Jane was an avid traveler who always viewed the world magically with her creative eye. As an art collector herself, she highly regarded the work of Alexander Calder and Henri Matisse. Throughout her career, she created numerous freestanding, wall mounted, and suspended fiber art sculptures for countless interior environments. Her artwork has been featured in books of fiber design, exhibited in galleries in San Francisco, Chicago and New York and is included in several corporate collections including Borge Warner and Chrysler.
Jane’s body of work is a product of her perpetual need to create art and a constant conviction that one’s home should be a continual environmental stimulus. Her wall hangings, which are considered to be her most important works, are comprised of brightly colored woolen strands encapsulating heavy lengths of jute fibers. These captivating works of art epitomize the vibrancy and textural exuberance that was so characteristic of the fiber art movement throughout the 1960s and 70s.

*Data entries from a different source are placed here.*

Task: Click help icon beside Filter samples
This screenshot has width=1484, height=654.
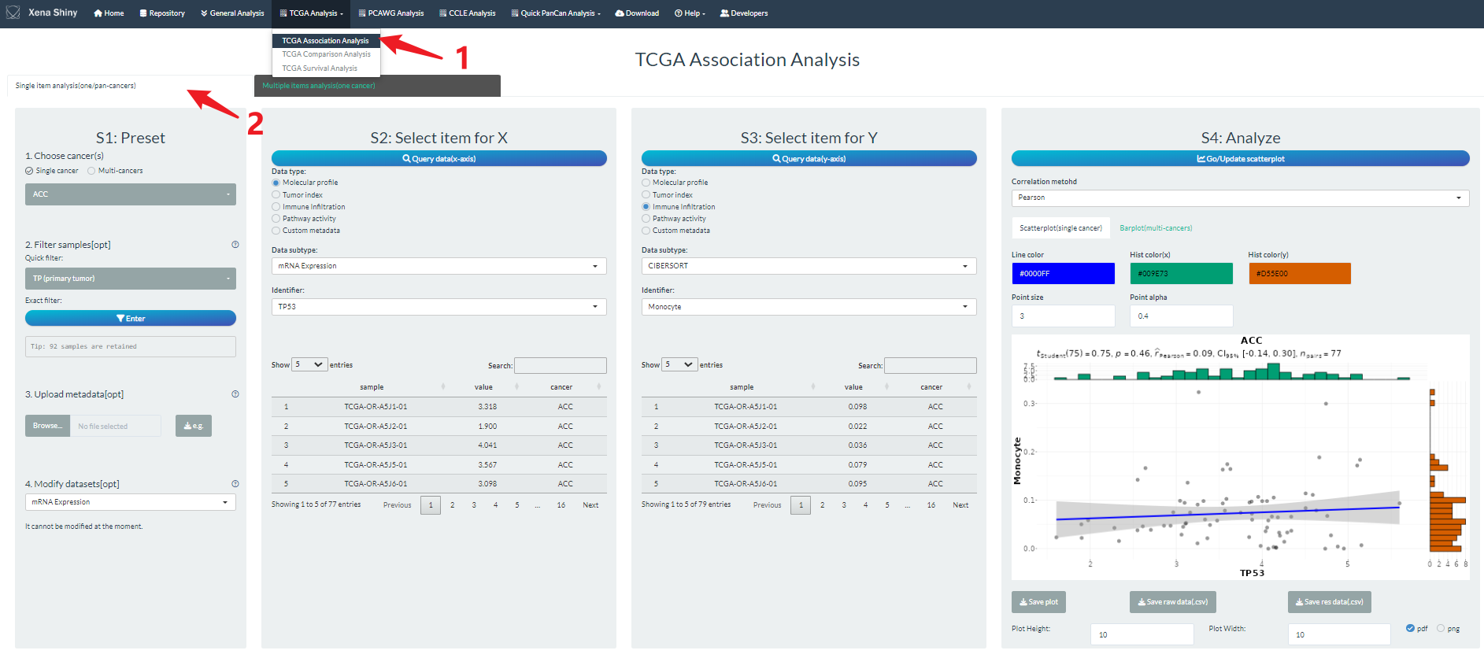Action: click(x=235, y=245)
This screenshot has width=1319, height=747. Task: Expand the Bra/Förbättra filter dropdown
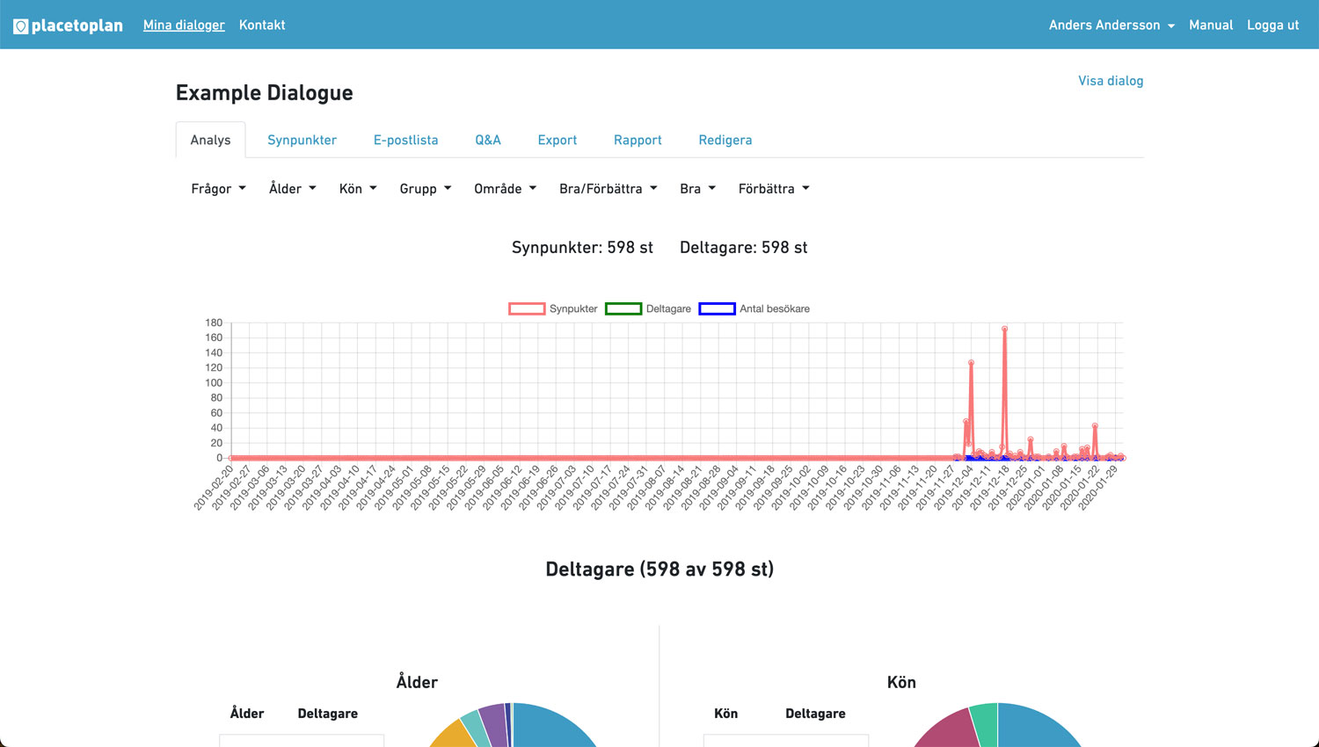[608, 189]
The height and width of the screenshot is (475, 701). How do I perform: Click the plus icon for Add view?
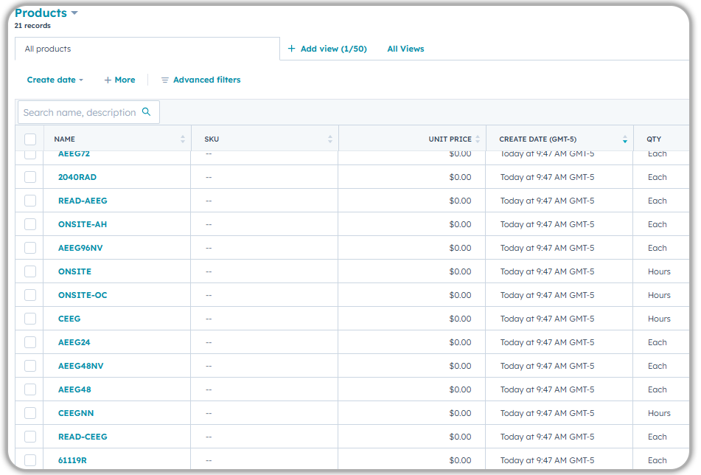pos(292,49)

Many of these three-dimensional textile works were recently discovered in storage and have not been displayed since they were originally presented at the San Francisco Galleria Design Center Exposition “Art Fabric ’77: The Contemporary American Tapestry”. Other important pieces available.
Much like her contemporaries Sheila Hicks and Olga de Amaral, Jane Knight was one of the few female artists of this important era who was able to push the boundaries of a medium, usually considered to be a craft, into the realm of fine art.
H 54 in. x W 21 in. x D 2 in.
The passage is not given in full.